Saved entries:
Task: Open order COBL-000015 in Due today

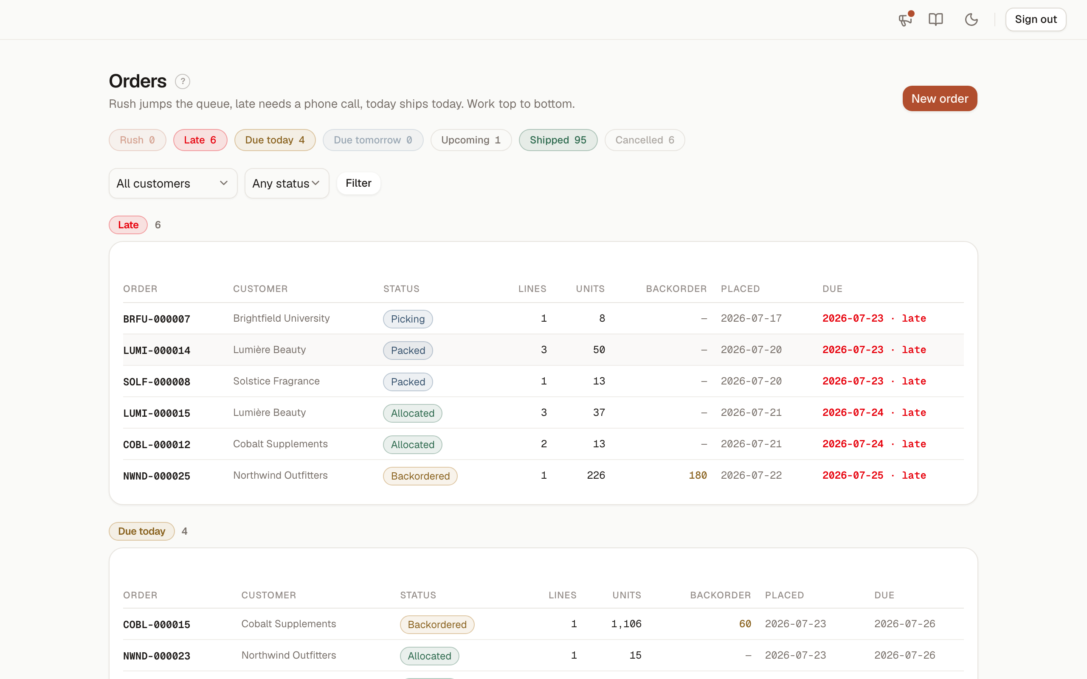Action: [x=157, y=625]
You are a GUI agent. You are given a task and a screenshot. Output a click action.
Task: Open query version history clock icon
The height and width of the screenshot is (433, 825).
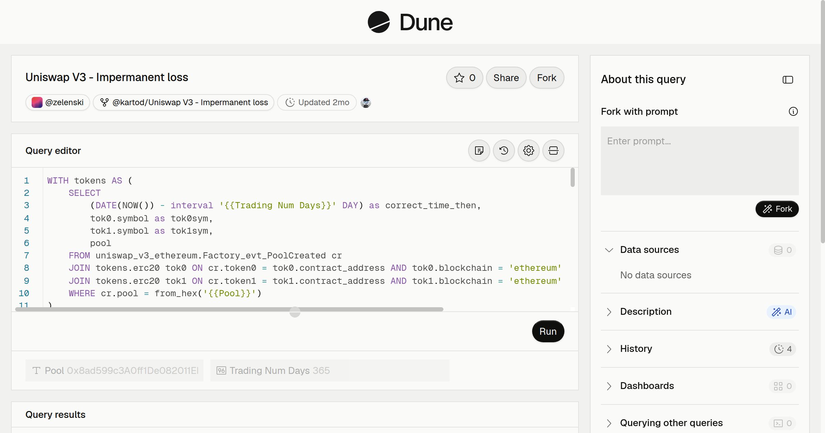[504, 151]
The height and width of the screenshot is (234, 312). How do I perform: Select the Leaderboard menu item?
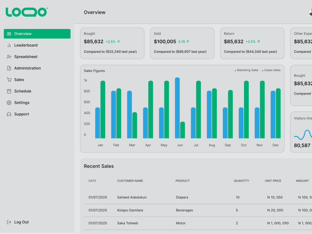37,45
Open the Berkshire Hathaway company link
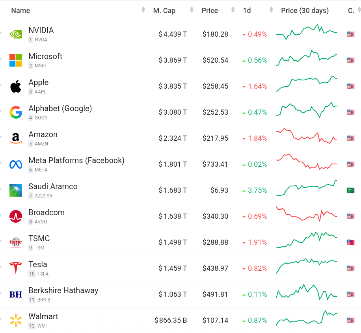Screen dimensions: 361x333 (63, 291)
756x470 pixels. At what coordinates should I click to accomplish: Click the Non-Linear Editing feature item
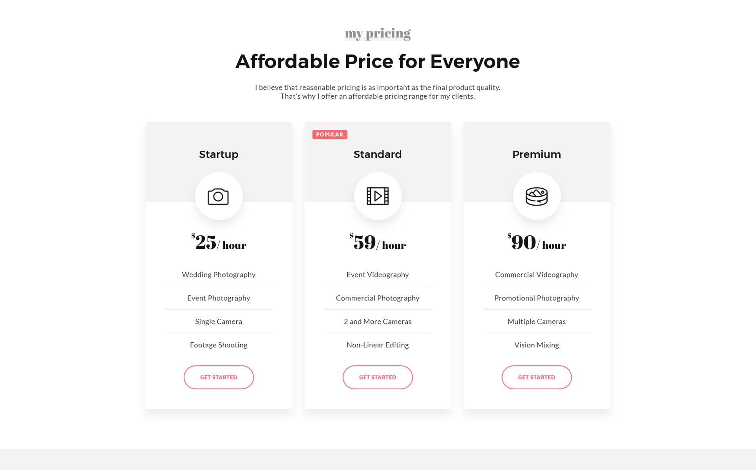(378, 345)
--
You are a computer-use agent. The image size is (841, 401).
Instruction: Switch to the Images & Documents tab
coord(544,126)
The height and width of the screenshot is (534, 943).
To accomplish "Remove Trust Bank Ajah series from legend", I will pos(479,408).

* Task directions: What lines in the entries above include the string "agent"? Return each one.

* Response for this exercise:
You are a GUI agent. You are given a task and a screenshot. Output a click action.
You are a computer-use agent. The image size is (841, 401).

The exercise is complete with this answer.